Dostlarım tahmin edin yine kim derse gitmedi?

Guess who's back??? Back againn?? Shady is backkk! Tell a friendddd (Şşşşh tamam sakinim. İçimdeki Eminem'i bastırdım)

Tabi ki ekibimizin boş beleşi Gamgaaaa ( clap clap clap)

Bu sabaha gözlerimi açtığımda her zamanki gibi hiçbir şey göremedim. Bildiğiniz üzere gözlerim 4 buçuk derece. Aklımdan uçup giden bloğumuz telefonumun tarayıcısını açar açmaz yüzüme çarptı ben de daha lenslerimi takmadan koşarak bilgisayarımın başına koştum. Size anlatacak bir şey gelmedi aklıma ama aklınıza gelip açınca benden bir şeyler görün istedim :)

Şimdi müsaadenizle gidip saat 14.30 değilmişcesine tek başıma kahvaltı yapacağım...

                                        

19 Mart 2016 Cumartesi

18 Mart 2016'da Neler Oldu?

Deneme yayını tarzında bir yayın geliyor şu an. Blog alemine selam olsun :)

Şimdi Gamga ve Öz olarak bu bloğu açış hikayemiz hakkında konuşacağız. Biz aslında 3 kişiyiz gardaş (Bunu kullanmasak olmazdı zira Öz ciğerimi çürüttü 1265351 kez söyleyerek). Bu fikrin babası olan şahıs şuan evimize ekmek getirmek için çalıştığı için blog açma düzenleme ve ilk yayını yapma şerefi biz geri kalan ikiliye düştü.

Kısacası fikri atıp kaçtı..

Dün gece ismi lazım değil bir avmde, kim olduğunu bilirisin sen bir kahvecide kahvelerimizi yudumlarken hayalperest N her şey hakkında non-stop 62 saat konuşmamızdan yola çıkarak keşke böyle bir şey yapsak dedi. N genelde bir şeyler yapmak ister ve bunlar için hiçbir şey yapmayıp konuşarak bizi darlar. Şaka şaka istediğini alma konusunda bir profesyonel olduğu ortada ki şu an bu blog karşımızda.

Dün gece de Gamga ve Öz için tıpkı böyle bir geceydi...

N'in bitmek bilmeyen talepleri karşısında hunharca sohbetlerine devam ederken Öz'ün yumuşak kalbi N'nin sahte gözyaşlarına kanarak bu teklifi kabul etti. Gecenin ilerleyen saatlerinde N "Hadi siz şu blog işini halledin" diyerek uyumaya gitti.

İşte bu tam yukarıdaki son cümle arkadaşlığımızın özeti.. Şaka şaka..Değil..Şaka.. (Şşşşh sakinim -Gamga)

Şimdi klavye Öz'de.

N'in fikrine uyup kendimizi bu yola attık atmasına da bizim blog uzantımızdan da belli olduğu üzere kafamız çok karışık. Yani her şey hakkında bilgimiz var lakin bunları nasıl toparlarız da kendimize bir arşiv yaparız orası bilinmeyen bölge. Ben genelde kendimi onların yanında akışa bırakırım onlarda beni oradan oraya sürükler. (Örneğin dün ismi lazım değil avm ye yola çıkmadan 28 saniye önce uyuyordum. Ne ara ne oldu bilmiyorum ama gözümü açtığımda otobüsteydim.)

Toplanan veriler:
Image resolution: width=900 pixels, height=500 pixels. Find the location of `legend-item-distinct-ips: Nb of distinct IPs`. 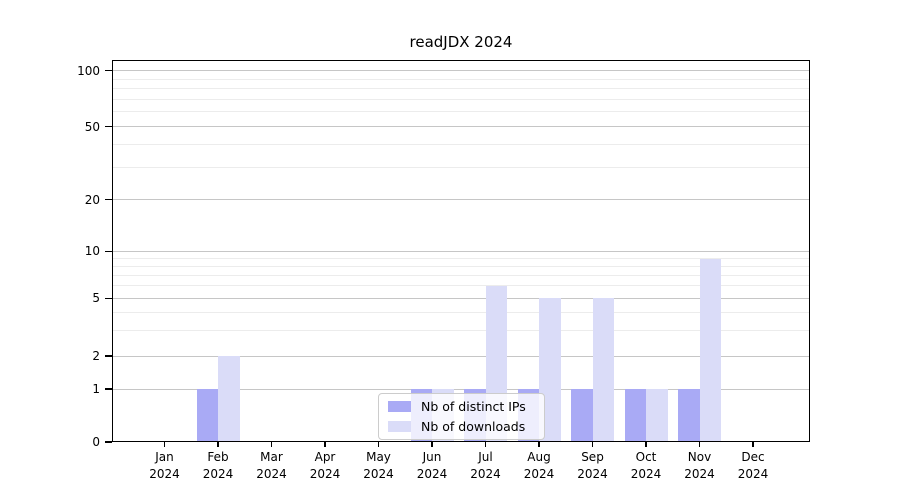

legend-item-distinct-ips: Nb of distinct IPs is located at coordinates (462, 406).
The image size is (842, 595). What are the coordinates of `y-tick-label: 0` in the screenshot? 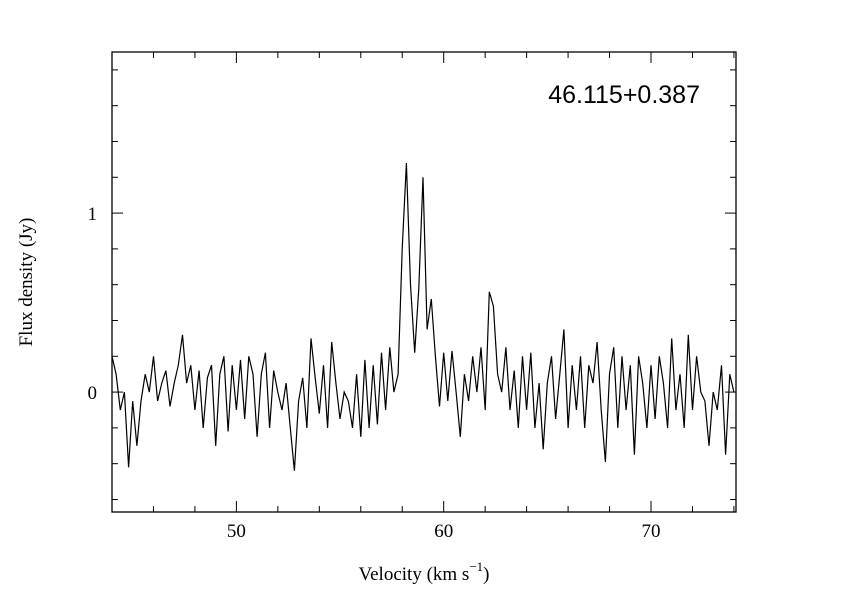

Görev: Blogun açılış hikâyesini anlatan blog yazısının devamını yazın. Satırların bu blog yazısıyla hiçbir ilgisi yok.

Alıştırma sonucu:
Bu blog için de aynısı yapmayı planlıyorum.

Ama zevkli olacak biliyorum. Okuması da yazması da... Gamga bir nebze olsun bizi kitaplarla darlamayacak. Ben artık bu ikilinin 'sana alışveriş videosu çekelimm' ısrarlarına maruz kalmayacağım. N artık bizi 'sana procemi anlatmam lazım, çok kısa' diyip 85 saat tutsak almayacak. Bence arkadaşlığımız blogdan sonra daha katlanılır olacak. Yani tamam arkadaşlarımı seviyorum ama ısrarın bizim arkadaşlığımızın kilit noktası olduğu da bir gerçek :) Gamga'nın ısrarına dayanamayıp az yola çıkmadım veya N'nin ısrarlarıyla projelerini az dinlemedim. Israrsız dostluklar için el ele savaşalım!

Karmaşık da olsa gerçekten aradığınız her şeyi bulabileceğiniz bir platform kurmak istiyoruz. Kitaplar, diziler, filmler, hobiler, alışveriş, makyaj... Kısacası hemen her şey hakkında yazılar olacak.


Sonuç olarak biz hem anılarımıza bakıp mutlu olalım hem de görüşemediğimiz zaman burada buluşalım diye böyle bir platform oluşturduk. Bu da bu bloğun ilk gönderisi. Yakın zamanda görüşmek üzere... :)



Dipnot: Aslında biz 4 kişiyiz ama kendisi (4 numara) bizim hayali arkadaşımız olduğunu sanıyor. 3-4 ayda bir yüzünü gösterip 'benim hayatımda bunlar bunlar oldu sizde de şunlar şunlar olmuş aa ne güzel' diyip köşesine çekiliyor. Bazen öyle abartıyor ki bir gün bizi arayıp saçımı ne renk yapsam muhabbetinin içinde 'aa ben söylemeyi unuttum bu arada evlendiiimm' diyecek diye korkmuyor değilim.